The use of automated, mechanical eyes, from CCTV to data tracking in smart cities, has long been theorised as a form of panopticism, drawing upon Foucauldian notions of disciplinary power. Total domination of surveillance increasingly obliges subjects to self-discipline under the threat of arrest, persecution, exile or even death. The disciplinary power of surveillance therefore attempts to engineer how the city is visualised by determining the types of practices and interactions that can possibly be included in the visual field. In perhaps the most extreme contemporary example, Palestine – already characterised by security checkpoints, road blocks, walls, sentry towers, etc. – is now home to a new ever-present threat from the skies: the drone. The mechanical Cyclopes enable the theorisation of a Manichean visual field that is not fought over, but policed. Like the Homeric Cyclopes who live apart from society and law, drones transform the military objectives of counter-insurrectionism into a form of militarised policing. Here, making the invisible visible succeeds only in representing what has already been designated as an “axis of evil”, something to be scorched from the face of the earth without hesitation. With the wide dissemination of surveillance technologies we see not only an attempt to control populations but also how the gaze actively tries to determine the possible visualisations within a territory. Whereas, the use of colonial technologies aim to provide a visual justification for the politics of racism and apartheid, in an urban context we can also observe how the gradual creep of surveillance technologies within urban centres the world over represents a new method of political control, and a new epoch of disciplinary power. The line between the visible and the invisible is here being regulated in order to retain supremacy over any demands for recognition, rights and freedom.
However, the Israeli state doesn’t restrict itself to the deployment and development of surveillance technologies in order to discipline the indigent population. The basic premise of the Zionist project relies upon a historico-theological justification for the rightful claim to Eretz Israel, and there is no shortage in endeavour to secure this claim. For instance, the City of David, on the contested outskirts of East Jerusalem, has become emblematic of this struggle for territorial legitimacy via archaeological proof. In 2016, an excavation was carried out to determine a substantial Israeli claim to the land. In this instance, visualising the city is not only a spatial or even temporal endeavour, but can also become a historiographical venture. Visual foregrounding of a certain historical moment plays a direct role in, if not exactly subjugating a subaltern population, then at least justifying a claim to presence and to moral and political superiority. In this acute example, a whole array of perspectives are combined to produce multi-dimensional visualisations that aim to produce absolute political and military dominance over a subjugated people. Here, the limits of visualising space on a horizontal plane are overcome through the exploitation of vertical representations of space and time. It is therefore crucial to abandon limiting visualisations either spatially or temporally to horizontal representations of the city landscape. The advent of verticality in the politics of the visual demands new forms of resistant representations to counter this strategy.
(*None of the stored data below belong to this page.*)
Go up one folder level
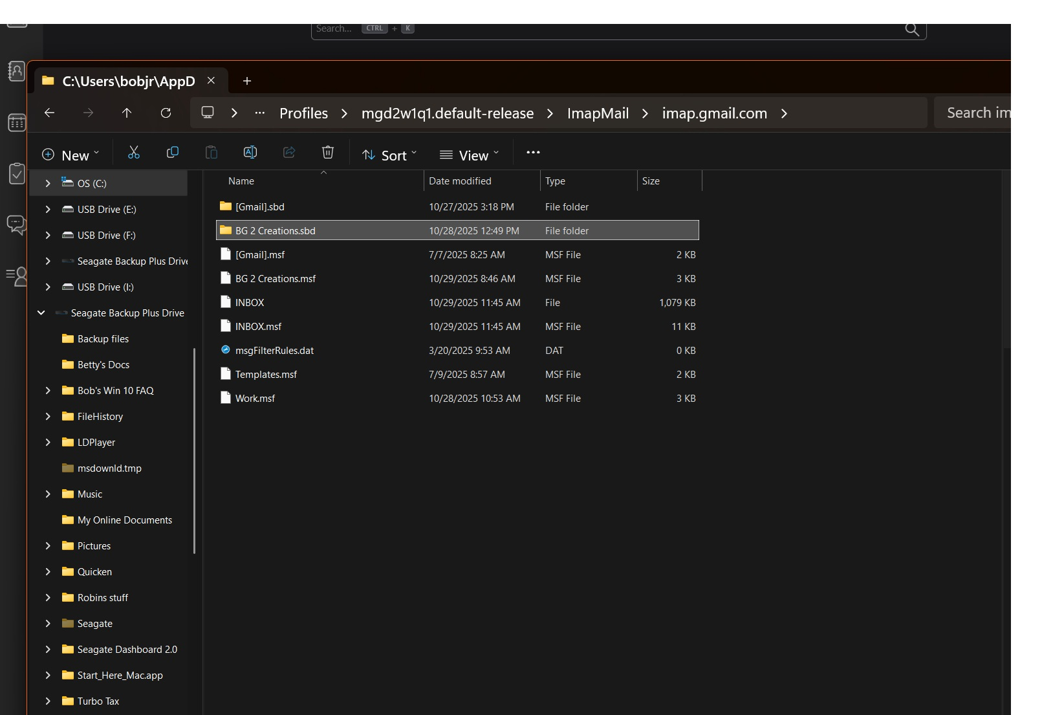The width and height of the screenshot is (1053, 715). [127, 113]
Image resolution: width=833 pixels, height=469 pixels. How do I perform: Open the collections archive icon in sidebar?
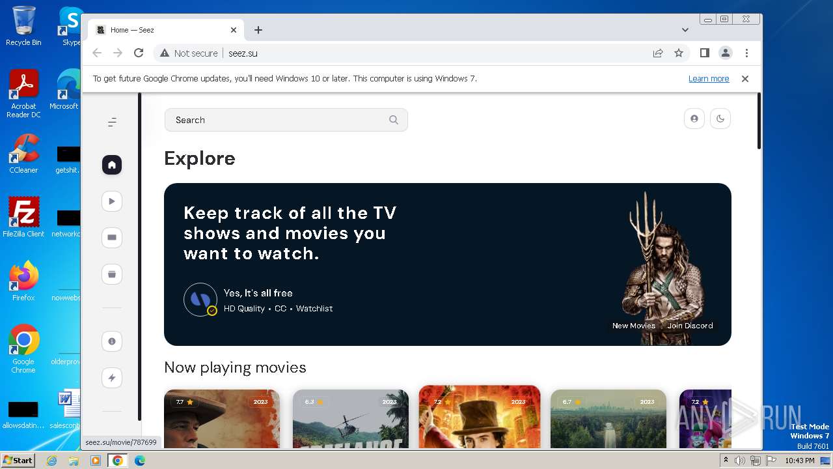tap(112, 274)
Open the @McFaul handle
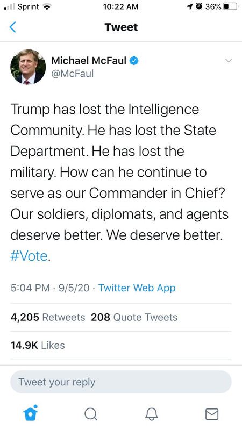Image resolution: width=242 pixels, height=430 pixels. tap(73, 74)
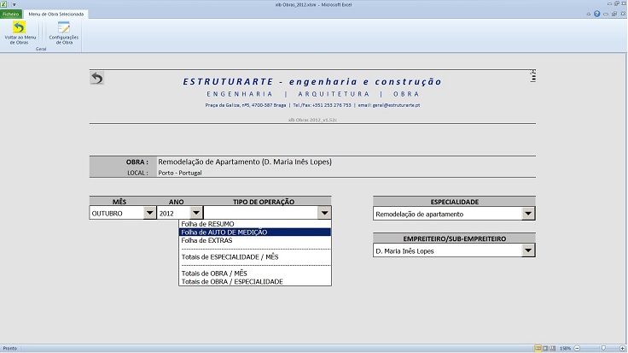Switch to Page Break Preview view

[x=553, y=348]

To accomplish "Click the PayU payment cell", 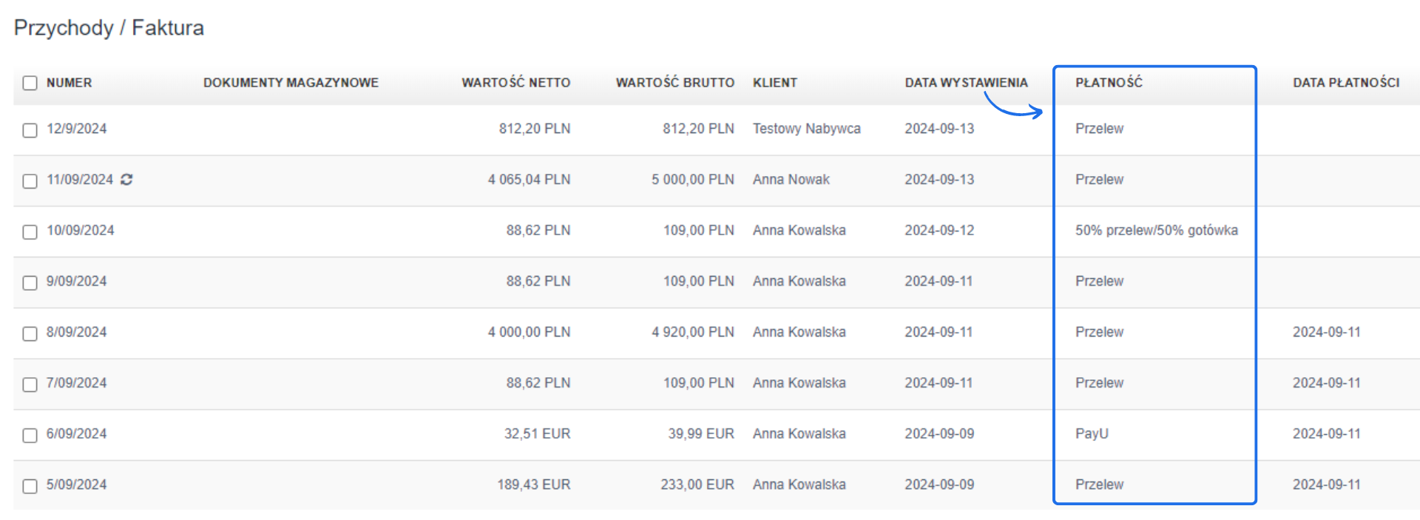I will (x=1092, y=434).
Outside of colonial and post-colonial perspectives, cities in the Global North are also subject to the interplay of visual and non-visual interpretations. As has been discussed, vision possesses a dual aspect: seeing and being seen. Cities are increasingly concerned to employ a variety of tactics in order to project a particular image of themselves as well as manage perceptions about them. Such so-called place branding strategies, prominent within entrepreneurial and post-modern planning practice, turn cities from locations to destinations, competing with each other for people, resources, and business. Visualisation in this sense acquires its own agency over urban development itself. For example, the globally distributed images of many cities as holiday destinations alter not only their local development model but their citizens’ way of life. Only recently, the city of Amsterdam stopped advertising itself as a tourist destination acknowledging that visitor overload can severely impact its liveability. Images do not merely represent, selectively as they do, the city – they create it. The rebranding of Barcelona’s El Raval as an international cultural hub saw the further marginalisation of vulnerable groups strategically excluded from such polished images of culture-led tourism. Visualising the city according to a global brand image deprives places of their complexity and obscures much of their ‘globally uncompetitive’ aspects in the interest of an economic development that leaves many behind.
Who visualises the city, and who does the city visualise, becomes then the critical lever in a process of visualisation. Isn’t the recent planetary wave of protest movements – the Gilets Jaunes, the Sudanese and Algerian revolutions, and the Chilean protests among others – an act to visualise exactly those complexities of place by the previously invisible? One Chilean protester recently summed up the situation succinctly: “si no dejamos la cagá, no nos pescan” (“if we don’t fuck shit up, we don’t exist to them”). In a time when authoritarianism is on the rise democratising the ways of seeing the city appears as urgent as ever. Only by seeing the city through the eyes of the invisible can we grasp the full impact of urban development. Creating the enabling conditions for the invisibles to participate in creating an inclusive urban vision, one that aspires to a form of success which everyone has an equal share in, becomes then our primary challenge. The participatory planning approaches and experiences, from visioning to budgeting, have much to teach us about how to see the city anew. When Porto Alegre’s mayor Olivio Dutra institutionalised the then novel participatory budgeting (PB) approach on a citywide level in 1989, he institutionalised for the first time a process of democratic deliberation and decision making through which those traditionally left-out of the vision for their city, the poor, the favela dwellers, could not just create their vision for the city they want; they could equally materialise this vision by allocating parts of the municipal budget on the realisation of specific urban projects. In the first decade of PB Porto Alegre saw significant improvements for the poor and those on low incomes, extended sewer and water connections from 75 to 98 percent of households, increased public housing units from 1700 to 27000, quadrupled its number of schools, increased health and education budgets from 13 to 40 percent. Creating a vision together matters.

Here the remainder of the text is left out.